▶ [PROBLEM TO SOLVE]:
Begin at the line containing "Switch to the Response" and end at the final line of the entries. Please reproduce those lines exactly.

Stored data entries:

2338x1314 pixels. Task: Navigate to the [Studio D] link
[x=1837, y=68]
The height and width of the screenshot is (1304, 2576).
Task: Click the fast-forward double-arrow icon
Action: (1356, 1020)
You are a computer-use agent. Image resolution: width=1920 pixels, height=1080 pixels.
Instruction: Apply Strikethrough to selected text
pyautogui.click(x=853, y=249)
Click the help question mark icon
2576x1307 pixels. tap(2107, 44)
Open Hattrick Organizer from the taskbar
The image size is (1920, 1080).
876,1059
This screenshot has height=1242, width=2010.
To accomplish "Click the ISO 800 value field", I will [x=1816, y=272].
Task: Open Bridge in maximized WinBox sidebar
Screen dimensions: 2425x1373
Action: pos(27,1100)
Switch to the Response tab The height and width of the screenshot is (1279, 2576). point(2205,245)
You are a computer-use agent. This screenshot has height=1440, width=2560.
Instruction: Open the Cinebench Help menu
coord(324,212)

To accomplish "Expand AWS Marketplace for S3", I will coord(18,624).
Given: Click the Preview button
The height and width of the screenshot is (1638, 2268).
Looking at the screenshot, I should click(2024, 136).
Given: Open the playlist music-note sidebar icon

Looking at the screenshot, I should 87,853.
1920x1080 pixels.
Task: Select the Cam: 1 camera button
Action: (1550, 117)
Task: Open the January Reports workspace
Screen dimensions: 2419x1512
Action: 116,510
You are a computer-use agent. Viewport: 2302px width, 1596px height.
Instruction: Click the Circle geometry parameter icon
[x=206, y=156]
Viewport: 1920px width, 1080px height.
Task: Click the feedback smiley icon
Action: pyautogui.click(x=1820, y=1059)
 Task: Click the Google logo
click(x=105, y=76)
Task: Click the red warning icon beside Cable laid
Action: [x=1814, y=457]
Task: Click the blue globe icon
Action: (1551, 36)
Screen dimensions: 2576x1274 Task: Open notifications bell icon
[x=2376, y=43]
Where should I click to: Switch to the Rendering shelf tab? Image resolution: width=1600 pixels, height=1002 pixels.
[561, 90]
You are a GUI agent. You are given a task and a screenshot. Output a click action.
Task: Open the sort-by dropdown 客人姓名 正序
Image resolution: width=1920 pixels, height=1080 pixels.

▶ [RESPONSE]:
Switch to the Response tab The height and width of the screenshot is (1279, 2576). point(2205,245)
You are a computer-use agent. This screenshot has height=1440, width=2560.
Instruction: Open the Cinebench Help menu
coord(324,212)

To accomplish "Expand AWS Marketplace for S3", I will coord(18,624).
Given: Click the Preview button
The height and width of the screenshot is (1638, 2268).
Looking at the screenshot, I should click(2024, 136).
Given: Open the playlist music-note sidebar icon

Looking at the screenshot, I should 87,853.
1920x1080 pixels.
Task: Select the Cam: 1 camera button
Action: (1550, 117)
Task: Open the January Reports workspace
Screen dimensions: 2419x1512
Action: 116,510
You are a computer-use agent. Viewport: 2302px width, 1596px height.
Instruction: Click the Circle geometry parameter icon
[x=206, y=156]
Viewport: 1920px width, 1080px height.
Task: Click the feedback smiley icon
Action: pyautogui.click(x=1820, y=1059)
 Task: Click the Google logo
click(x=105, y=76)
Task: Click the red warning icon beside Cable laid
Action: [x=1814, y=457]
Task: Click the blue globe icon
Action: (1551, 36)
Screen dimensions: 2576x1274 Task: Open notifications bell icon
[x=2376, y=43]
Where should I click to: Switch to the Rendering shelf tab? Image resolution: width=1600 pixels, height=1002 pixels.
[561, 90]
You are a GUI agent. You are given a task and a screenshot. Output a click action.
Task: Open the sort-by dropdown 客人姓名 正序
Image resolution: width=1920 pixels, height=1080 pixels.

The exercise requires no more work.